In American Institutional Partners, LLC v. Fairstar Resources, Ltd., 2011 WL 1230074 (D.Del., Mar. 31, 2011), a Utah resident established several Delaware LLCs with the hope that they could take advantage of the better charging order statute in the State of Delaware. When the Utah resident was sued in a state court in Utah, the Utah court stated “that Utah law applies to all execution proceedings in this matter, including the foreclosure of a member’s interest in a limited liability [company], whether such company is domestic or foreign.” In other words, the Utah court used their own law and ignored the law of the state where the LLC was filed.

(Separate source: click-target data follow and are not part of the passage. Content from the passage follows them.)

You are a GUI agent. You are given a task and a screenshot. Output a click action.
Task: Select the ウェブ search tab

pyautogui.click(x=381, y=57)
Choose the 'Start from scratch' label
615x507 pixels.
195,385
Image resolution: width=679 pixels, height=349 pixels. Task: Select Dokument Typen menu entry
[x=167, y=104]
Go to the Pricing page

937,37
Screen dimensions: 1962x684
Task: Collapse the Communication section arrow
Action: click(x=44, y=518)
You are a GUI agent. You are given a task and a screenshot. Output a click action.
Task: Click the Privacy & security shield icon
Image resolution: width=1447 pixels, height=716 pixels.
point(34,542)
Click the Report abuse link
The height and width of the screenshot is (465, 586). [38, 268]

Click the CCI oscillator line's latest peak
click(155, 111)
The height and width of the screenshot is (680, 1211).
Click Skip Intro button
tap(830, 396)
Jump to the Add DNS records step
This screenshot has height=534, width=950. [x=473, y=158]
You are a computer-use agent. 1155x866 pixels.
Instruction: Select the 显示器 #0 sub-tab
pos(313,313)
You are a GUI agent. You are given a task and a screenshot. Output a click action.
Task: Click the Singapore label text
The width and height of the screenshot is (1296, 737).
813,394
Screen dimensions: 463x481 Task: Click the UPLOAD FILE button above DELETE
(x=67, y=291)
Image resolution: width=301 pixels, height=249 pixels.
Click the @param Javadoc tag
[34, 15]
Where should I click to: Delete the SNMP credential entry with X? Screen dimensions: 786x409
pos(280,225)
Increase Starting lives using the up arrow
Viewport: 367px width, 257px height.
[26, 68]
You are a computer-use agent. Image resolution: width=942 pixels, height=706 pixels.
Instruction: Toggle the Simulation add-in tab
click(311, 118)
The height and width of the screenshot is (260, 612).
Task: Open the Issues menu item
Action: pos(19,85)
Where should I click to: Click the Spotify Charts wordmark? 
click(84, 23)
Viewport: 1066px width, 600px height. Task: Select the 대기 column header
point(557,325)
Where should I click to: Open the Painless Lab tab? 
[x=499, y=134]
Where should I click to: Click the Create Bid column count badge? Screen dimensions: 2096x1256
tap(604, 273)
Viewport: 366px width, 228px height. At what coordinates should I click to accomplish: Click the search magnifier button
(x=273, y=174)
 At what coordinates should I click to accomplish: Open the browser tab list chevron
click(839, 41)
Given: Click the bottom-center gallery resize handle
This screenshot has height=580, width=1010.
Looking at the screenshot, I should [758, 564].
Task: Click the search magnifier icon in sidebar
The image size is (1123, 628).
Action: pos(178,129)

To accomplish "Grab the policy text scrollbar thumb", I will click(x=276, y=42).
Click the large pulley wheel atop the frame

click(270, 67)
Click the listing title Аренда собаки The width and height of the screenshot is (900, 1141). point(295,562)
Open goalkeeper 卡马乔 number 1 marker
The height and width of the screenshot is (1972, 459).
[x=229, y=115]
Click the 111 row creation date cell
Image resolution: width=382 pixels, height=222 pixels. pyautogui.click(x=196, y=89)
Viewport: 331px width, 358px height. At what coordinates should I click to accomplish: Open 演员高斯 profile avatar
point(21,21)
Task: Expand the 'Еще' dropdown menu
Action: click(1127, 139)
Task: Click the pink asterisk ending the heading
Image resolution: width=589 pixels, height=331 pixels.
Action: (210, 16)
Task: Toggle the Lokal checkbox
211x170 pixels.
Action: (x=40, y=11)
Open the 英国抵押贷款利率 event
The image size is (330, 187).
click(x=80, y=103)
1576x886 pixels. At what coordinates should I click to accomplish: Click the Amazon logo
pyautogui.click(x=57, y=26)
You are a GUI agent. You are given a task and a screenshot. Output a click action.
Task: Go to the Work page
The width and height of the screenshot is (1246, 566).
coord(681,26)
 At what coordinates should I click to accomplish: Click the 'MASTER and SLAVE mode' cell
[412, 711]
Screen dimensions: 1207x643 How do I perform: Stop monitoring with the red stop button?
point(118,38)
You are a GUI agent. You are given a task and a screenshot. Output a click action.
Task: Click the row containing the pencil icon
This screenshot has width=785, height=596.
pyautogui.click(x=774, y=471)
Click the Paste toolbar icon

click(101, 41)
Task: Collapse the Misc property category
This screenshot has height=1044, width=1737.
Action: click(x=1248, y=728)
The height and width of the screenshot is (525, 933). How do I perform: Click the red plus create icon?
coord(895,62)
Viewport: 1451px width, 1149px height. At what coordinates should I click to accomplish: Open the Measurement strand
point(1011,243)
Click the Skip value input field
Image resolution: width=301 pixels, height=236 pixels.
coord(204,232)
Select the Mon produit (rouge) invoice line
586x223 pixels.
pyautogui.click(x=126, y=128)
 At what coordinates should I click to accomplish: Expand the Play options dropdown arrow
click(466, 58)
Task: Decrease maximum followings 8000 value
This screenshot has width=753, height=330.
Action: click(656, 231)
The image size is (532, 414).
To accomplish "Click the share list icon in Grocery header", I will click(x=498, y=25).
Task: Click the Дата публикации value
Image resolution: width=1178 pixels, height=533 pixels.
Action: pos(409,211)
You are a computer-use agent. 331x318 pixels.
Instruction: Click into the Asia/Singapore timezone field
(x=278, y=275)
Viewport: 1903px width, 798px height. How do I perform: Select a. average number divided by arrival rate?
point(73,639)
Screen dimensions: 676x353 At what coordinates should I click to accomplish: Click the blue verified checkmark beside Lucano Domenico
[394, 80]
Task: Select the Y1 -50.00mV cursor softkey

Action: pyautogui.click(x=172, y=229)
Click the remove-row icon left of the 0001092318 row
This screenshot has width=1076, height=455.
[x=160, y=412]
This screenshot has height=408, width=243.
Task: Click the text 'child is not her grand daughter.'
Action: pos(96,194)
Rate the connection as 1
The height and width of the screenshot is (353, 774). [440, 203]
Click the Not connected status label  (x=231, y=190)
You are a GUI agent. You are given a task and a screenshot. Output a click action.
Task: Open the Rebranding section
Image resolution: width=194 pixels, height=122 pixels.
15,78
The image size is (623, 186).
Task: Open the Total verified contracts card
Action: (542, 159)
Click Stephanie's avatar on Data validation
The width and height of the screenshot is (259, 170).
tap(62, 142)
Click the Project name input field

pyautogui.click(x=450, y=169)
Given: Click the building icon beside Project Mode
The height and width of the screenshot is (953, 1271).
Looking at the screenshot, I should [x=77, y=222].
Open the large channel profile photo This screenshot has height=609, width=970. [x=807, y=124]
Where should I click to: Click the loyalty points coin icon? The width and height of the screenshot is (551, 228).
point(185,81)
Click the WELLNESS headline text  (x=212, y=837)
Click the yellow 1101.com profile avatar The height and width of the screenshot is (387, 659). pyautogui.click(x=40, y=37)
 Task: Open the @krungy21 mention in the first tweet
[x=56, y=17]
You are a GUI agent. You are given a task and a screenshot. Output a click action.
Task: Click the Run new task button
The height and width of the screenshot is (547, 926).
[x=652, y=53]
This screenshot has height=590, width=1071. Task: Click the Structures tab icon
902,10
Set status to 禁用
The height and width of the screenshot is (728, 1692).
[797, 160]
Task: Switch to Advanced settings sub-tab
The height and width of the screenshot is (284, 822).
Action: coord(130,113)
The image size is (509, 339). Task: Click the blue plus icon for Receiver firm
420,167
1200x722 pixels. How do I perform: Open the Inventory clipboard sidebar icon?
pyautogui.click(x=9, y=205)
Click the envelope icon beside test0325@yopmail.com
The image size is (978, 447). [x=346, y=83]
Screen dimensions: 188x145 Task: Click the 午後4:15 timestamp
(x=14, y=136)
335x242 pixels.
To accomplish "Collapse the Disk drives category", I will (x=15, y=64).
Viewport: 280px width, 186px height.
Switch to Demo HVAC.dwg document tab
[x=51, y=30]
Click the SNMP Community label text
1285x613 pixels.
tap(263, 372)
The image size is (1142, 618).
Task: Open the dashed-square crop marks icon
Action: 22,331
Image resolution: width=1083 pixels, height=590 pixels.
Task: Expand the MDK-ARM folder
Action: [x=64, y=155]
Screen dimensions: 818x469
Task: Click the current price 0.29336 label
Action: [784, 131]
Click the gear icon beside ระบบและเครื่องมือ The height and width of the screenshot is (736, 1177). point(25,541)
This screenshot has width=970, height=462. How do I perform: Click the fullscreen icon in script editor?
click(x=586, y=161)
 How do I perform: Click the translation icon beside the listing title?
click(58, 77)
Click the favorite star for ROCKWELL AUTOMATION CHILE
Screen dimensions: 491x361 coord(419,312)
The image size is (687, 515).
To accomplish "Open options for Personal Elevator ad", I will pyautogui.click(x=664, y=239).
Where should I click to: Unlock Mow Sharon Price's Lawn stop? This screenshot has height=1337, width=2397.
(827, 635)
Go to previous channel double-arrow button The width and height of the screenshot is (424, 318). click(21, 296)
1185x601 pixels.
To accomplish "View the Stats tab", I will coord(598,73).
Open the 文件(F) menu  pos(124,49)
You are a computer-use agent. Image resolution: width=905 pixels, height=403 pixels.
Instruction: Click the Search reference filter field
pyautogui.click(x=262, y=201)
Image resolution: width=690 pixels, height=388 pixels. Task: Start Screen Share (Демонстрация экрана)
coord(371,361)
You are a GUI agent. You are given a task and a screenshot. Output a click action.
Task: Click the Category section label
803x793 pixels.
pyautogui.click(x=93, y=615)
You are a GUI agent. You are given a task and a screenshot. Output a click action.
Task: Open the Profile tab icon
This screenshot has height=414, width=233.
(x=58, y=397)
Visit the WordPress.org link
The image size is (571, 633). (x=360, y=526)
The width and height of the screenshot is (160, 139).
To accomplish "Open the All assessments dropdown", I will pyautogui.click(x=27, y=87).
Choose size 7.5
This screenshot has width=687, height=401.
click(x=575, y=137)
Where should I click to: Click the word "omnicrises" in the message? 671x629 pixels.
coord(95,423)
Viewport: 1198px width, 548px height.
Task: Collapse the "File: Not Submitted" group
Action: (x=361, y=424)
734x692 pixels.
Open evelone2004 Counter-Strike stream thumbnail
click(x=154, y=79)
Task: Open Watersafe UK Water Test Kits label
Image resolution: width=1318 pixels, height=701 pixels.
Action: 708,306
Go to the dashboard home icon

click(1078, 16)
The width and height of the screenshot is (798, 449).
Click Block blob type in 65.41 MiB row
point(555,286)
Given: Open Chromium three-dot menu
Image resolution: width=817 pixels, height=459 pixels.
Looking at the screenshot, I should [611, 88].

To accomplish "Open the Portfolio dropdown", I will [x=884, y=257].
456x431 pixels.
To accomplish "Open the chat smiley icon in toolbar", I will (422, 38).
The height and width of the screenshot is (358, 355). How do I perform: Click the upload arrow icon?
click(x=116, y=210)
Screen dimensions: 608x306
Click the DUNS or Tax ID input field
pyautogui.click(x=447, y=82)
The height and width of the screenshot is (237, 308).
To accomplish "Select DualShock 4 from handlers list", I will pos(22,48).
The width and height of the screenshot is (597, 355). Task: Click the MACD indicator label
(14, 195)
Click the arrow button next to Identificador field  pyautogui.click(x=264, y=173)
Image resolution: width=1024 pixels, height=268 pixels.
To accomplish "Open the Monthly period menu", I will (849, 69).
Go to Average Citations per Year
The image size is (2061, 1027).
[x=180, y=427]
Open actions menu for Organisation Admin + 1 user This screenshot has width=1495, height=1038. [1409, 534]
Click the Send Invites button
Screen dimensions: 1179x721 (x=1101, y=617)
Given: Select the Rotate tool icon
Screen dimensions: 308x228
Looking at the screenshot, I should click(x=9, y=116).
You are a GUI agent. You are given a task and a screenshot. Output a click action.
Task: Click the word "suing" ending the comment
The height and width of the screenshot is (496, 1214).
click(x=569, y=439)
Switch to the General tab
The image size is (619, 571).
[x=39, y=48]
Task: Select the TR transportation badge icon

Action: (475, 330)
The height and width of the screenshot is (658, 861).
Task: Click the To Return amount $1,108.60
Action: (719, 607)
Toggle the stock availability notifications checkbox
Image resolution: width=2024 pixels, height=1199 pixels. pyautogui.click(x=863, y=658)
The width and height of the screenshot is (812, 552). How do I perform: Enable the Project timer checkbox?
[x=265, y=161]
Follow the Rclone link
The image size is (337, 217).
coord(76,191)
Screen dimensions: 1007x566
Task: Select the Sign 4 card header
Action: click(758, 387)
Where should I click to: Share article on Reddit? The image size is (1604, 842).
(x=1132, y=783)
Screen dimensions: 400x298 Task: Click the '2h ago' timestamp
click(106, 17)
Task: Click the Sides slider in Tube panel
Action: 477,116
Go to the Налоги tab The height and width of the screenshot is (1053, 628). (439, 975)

This means that you shouldn’t believe those who heavily advertise the use of a Wyoming LLC for asset protection purposes, because if you are sued in a state outside of Wyoming, the court will probably use their own law and you won’t get the benefits of a Wyoming LLC.
A self-settled trust is a trust in which the grantor is also included as a beneficiary. Historically, all fifty states did not allow asset protection for a self-settled trust.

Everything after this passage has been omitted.